What you are asked to do:
When you reach the line containing "Go to next page of Popularni recepti" in the entries below, start writing out each line exactly, and stop after the line containing "Click the bell notifications icon in header".

++++++++++

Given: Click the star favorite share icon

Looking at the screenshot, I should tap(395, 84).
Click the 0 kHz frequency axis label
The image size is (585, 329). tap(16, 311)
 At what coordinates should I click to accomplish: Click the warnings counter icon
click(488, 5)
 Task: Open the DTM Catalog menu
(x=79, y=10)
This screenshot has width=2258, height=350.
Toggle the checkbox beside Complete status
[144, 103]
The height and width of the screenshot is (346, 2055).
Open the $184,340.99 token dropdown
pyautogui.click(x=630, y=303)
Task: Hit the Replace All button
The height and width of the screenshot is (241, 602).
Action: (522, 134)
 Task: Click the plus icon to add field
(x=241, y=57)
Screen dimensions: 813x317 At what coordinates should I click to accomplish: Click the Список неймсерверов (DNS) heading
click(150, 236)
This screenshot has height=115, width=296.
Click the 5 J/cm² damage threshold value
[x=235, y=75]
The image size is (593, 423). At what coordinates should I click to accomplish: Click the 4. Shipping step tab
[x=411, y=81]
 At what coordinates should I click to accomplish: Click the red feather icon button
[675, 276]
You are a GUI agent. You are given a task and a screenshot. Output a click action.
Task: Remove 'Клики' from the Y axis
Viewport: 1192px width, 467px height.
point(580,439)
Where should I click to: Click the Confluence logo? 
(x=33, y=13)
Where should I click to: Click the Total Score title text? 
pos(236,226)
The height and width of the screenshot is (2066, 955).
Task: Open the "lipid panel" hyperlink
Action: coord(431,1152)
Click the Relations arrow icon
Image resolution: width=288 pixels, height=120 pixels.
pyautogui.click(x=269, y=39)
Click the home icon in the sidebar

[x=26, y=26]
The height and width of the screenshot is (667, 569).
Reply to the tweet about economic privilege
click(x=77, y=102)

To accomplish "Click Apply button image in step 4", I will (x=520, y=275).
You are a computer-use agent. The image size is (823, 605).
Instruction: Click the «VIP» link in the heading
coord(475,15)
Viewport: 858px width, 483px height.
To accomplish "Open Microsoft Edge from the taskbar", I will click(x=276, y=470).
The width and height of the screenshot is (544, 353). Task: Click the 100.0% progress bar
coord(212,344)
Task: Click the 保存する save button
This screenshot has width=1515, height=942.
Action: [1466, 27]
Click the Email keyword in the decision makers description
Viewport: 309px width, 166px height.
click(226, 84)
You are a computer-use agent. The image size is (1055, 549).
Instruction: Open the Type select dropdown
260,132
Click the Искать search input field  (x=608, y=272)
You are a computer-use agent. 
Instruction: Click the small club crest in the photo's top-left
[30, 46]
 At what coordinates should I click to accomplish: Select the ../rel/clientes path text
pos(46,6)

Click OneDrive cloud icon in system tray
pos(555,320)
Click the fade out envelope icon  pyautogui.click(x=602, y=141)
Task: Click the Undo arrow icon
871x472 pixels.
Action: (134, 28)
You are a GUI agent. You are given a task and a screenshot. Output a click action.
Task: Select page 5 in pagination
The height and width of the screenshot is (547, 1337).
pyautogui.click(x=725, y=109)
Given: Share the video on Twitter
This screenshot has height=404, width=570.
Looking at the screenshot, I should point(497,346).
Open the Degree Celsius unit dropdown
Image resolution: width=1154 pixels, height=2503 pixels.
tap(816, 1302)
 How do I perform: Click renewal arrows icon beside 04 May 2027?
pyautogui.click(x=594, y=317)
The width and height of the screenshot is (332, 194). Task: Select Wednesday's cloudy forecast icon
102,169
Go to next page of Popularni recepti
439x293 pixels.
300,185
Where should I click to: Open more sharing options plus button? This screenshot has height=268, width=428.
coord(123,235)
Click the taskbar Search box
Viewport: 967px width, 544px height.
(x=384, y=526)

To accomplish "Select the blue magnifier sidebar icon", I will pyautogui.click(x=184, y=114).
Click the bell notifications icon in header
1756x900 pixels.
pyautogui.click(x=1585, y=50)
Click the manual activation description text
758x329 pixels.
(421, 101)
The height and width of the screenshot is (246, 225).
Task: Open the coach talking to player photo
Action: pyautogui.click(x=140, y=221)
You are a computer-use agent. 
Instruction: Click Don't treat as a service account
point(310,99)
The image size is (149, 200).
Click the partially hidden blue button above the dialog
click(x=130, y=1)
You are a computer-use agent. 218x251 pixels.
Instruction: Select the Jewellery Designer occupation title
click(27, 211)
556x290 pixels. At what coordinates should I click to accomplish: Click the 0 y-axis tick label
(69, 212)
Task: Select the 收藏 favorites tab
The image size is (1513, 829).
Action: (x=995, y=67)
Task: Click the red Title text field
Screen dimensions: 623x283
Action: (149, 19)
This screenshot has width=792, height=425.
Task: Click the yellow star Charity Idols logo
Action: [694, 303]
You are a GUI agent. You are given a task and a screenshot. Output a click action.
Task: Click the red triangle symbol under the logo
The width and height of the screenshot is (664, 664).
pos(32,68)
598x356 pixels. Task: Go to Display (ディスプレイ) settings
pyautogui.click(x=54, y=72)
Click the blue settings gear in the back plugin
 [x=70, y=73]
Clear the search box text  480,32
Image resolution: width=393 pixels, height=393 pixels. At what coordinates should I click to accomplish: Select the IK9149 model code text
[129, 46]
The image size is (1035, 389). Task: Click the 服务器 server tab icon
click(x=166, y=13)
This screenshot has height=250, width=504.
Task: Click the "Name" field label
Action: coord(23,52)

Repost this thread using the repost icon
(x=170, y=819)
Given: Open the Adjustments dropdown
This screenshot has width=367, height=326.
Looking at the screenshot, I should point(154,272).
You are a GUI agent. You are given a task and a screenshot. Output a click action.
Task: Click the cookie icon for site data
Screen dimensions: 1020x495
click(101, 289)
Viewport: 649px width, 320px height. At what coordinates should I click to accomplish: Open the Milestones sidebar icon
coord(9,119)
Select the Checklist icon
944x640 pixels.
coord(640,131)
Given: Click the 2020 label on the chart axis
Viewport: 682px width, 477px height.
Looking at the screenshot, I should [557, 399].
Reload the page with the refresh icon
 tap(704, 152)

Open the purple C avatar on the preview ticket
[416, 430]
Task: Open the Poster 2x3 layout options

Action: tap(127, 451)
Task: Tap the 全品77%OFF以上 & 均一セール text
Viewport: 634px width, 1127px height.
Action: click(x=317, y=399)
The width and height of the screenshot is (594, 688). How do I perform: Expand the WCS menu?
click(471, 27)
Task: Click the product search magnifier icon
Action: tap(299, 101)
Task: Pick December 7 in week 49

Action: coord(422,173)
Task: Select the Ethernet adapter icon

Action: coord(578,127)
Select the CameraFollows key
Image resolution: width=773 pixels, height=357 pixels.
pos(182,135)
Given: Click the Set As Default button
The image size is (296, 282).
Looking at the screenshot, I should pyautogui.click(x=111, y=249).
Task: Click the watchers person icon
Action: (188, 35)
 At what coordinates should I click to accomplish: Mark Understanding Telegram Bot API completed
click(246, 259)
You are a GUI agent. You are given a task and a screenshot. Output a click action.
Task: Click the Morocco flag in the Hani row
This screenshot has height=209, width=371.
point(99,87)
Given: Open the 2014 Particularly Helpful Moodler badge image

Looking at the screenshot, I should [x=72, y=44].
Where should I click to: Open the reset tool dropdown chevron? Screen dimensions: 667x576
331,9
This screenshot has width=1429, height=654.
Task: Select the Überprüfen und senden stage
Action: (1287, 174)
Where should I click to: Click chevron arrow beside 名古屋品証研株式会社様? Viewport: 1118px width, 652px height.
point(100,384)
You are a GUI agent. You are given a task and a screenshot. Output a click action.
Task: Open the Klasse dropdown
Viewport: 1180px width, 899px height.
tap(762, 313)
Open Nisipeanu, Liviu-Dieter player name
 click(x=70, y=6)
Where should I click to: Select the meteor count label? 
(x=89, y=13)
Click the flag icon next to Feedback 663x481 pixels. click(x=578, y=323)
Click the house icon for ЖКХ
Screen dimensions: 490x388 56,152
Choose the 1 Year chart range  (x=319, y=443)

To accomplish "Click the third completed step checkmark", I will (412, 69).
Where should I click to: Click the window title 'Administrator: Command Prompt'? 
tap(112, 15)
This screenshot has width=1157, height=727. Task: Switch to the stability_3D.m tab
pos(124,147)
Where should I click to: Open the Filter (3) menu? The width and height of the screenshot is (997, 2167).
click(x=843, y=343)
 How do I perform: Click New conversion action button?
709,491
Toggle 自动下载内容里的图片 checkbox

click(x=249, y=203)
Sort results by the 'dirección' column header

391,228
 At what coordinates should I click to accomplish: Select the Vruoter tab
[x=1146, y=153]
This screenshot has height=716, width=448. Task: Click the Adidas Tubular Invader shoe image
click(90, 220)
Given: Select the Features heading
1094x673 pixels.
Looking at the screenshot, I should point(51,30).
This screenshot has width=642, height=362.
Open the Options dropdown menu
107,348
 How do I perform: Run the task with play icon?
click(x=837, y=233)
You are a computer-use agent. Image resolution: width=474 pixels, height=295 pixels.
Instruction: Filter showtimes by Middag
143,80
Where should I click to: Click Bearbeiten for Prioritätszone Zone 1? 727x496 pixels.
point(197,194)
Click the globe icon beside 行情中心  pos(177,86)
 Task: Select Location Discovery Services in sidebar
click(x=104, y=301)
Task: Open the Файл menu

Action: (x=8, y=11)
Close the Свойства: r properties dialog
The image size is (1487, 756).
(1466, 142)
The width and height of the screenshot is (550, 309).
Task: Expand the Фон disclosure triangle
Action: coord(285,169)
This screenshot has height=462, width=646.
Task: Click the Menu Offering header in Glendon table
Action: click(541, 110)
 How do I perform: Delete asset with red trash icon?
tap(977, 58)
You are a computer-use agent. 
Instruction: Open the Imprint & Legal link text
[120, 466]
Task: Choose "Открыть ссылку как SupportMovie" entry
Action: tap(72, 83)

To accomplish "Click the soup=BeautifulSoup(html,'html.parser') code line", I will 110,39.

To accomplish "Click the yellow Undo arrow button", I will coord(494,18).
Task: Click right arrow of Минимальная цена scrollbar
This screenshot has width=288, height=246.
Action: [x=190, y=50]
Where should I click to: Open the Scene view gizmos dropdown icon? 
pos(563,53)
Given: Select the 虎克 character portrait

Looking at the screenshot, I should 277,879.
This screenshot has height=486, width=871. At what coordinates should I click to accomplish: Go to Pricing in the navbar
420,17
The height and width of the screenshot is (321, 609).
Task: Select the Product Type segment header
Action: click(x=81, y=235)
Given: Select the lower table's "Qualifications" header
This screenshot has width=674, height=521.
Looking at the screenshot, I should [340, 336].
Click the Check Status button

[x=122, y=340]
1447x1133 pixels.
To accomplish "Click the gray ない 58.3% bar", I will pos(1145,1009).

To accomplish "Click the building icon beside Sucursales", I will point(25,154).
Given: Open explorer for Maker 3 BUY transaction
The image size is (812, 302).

++++++++++

Completed task:
Go to next page of Popularni recepti
439x293 pixels.
300,185
Where should I click to: Open more sharing options plus button? This screenshot has height=268, width=428.
coord(123,235)
Click the taskbar Search box
Viewport: 967px width, 544px height.
(x=384, y=526)

To accomplish "Select the blue magnifier sidebar icon", I will pyautogui.click(x=184, y=114).
Click the bell notifications icon in header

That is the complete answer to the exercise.